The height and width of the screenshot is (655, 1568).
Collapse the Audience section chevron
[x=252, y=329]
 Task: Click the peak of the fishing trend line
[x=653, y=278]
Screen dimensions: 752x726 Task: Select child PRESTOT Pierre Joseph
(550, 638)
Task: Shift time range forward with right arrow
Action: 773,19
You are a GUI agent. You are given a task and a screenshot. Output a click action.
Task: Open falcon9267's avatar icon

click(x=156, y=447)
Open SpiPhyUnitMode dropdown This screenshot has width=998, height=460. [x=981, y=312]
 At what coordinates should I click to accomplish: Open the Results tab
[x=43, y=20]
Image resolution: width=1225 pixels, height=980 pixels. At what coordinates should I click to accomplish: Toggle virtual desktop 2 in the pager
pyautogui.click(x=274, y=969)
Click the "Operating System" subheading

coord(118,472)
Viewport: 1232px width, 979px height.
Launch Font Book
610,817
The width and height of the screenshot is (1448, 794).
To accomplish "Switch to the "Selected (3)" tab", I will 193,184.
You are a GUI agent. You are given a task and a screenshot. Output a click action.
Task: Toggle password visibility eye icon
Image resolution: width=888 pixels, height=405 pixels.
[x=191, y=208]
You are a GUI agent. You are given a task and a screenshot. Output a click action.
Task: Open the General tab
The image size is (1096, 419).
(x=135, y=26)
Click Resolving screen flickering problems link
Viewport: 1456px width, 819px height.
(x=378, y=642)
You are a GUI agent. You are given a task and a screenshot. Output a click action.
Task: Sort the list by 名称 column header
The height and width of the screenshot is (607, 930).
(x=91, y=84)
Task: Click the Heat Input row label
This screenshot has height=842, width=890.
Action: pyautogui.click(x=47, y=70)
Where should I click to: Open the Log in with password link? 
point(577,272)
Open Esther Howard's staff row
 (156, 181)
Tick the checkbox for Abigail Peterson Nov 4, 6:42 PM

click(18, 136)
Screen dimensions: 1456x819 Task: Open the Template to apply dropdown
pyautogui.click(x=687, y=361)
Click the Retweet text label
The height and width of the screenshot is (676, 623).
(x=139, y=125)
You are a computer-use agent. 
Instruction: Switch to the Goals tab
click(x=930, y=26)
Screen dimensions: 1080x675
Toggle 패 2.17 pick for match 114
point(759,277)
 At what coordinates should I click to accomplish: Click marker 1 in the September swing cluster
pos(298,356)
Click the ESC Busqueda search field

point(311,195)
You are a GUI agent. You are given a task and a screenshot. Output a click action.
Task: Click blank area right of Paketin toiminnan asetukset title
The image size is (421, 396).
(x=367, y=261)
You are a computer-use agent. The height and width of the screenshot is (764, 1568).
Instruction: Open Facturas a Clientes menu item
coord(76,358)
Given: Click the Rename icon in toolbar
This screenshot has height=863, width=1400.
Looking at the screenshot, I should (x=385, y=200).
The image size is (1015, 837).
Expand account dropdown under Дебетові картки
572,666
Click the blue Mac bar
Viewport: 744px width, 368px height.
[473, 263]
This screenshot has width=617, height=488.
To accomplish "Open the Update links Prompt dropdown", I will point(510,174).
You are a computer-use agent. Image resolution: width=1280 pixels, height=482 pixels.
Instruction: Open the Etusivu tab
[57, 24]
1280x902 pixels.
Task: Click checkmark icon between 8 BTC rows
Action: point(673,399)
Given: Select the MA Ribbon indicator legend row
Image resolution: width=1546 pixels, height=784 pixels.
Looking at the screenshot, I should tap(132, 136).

To do: Would you print each line of the listing again, unaltered?

Written answer:
The height and width of the screenshot is (655, 1568).
Collapse the Audience section chevron
[x=252, y=329]
 Task: Click the peak of the fishing trend line
[x=653, y=278]
Screen dimensions: 752x726 Task: Select child PRESTOT Pierre Joseph
(550, 638)
Task: Shift time range forward with right arrow
Action: 773,19
You are a GUI agent. You are given a task and a screenshot. Output a click action.
Task: Open falcon9267's avatar icon

click(x=156, y=447)
Open SpiPhyUnitMode dropdown This screenshot has width=998, height=460. [x=981, y=312]
 At what coordinates should I click to accomplish: Open the Results tab
[x=43, y=20]
Image resolution: width=1225 pixels, height=980 pixels. At what coordinates should I click to accomplish: Toggle virtual desktop 2 in the pager
pyautogui.click(x=274, y=969)
Click the "Operating System" subheading

coord(118,472)
Viewport: 1232px width, 979px height.
Launch Font Book
610,817
The width and height of the screenshot is (1448, 794).
To accomplish "Switch to the "Selected (3)" tab", I will 193,184.
You are a GUI agent. You are given a task and a screenshot. Output a click action.
Task: Toggle password visibility eye icon
Image resolution: width=888 pixels, height=405 pixels.
[x=191, y=208]
You are a GUI agent. You are given a task and a screenshot. Output a click action.
Task: Open the General tab
The image size is (1096, 419).
(x=135, y=26)
Click Resolving screen flickering problems link
Viewport: 1456px width, 819px height.
(x=378, y=642)
You are a GUI agent. You are given a task and a screenshot. Output a click action.
Task: Sort the list by 名称 column header
The height and width of the screenshot is (607, 930).
(x=91, y=84)
Task: Click the Heat Input row label
This screenshot has height=842, width=890.
Action: pyautogui.click(x=47, y=70)
Where should I click to: Open the Log in with password link? 
point(577,272)
Open Esther Howard's staff row
 (156, 181)
Tick the checkbox for Abigail Peterson Nov 4, 6:42 PM

click(18, 136)
Screen dimensions: 1456x819 Task: Open the Template to apply dropdown
pyautogui.click(x=687, y=361)
Click the Retweet text label
The height and width of the screenshot is (676, 623).
(x=139, y=125)
You are a computer-use agent. 
Instruction: Switch to the Goals tab
click(x=930, y=26)
Screen dimensions: 1080x675
Toggle 패 2.17 pick for match 114
point(759,277)
 At what coordinates should I click to accomplish: Click marker 1 in the September swing cluster
pos(298,356)
Click the ESC Busqueda search field

point(311,195)
You are a GUI agent. You are given a task and a screenshot. Output a click action.
Task: Click blank area right of Paketin toiminnan asetukset title
The image size is (421, 396).
(x=367, y=261)
You are a computer-use agent. The height and width of the screenshot is (764, 1568).
Instruction: Open Facturas a Clientes menu item
coord(76,358)
Given: Click the Rename icon in toolbar
This screenshot has height=863, width=1400.
Looking at the screenshot, I should (x=385, y=200).
The image size is (1015, 837).
Expand account dropdown under Дебетові картки
572,666
Click the blue Mac bar
Viewport: 744px width, 368px height.
[473, 263]
This screenshot has width=617, height=488.
To accomplish "Open the Update links Prompt dropdown", I will point(510,174).
You are a computer-use agent. Image resolution: width=1280 pixels, height=482 pixels.
Instruction: Open the Etusivu tab
[57, 24]
1280x902 pixels.
Task: Click checkmark icon between 8 BTC rows
Action: point(673,399)
Given: Select the MA Ribbon indicator legend row
Image resolution: width=1546 pixels, height=784 pixels.
Looking at the screenshot, I should tap(132, 136).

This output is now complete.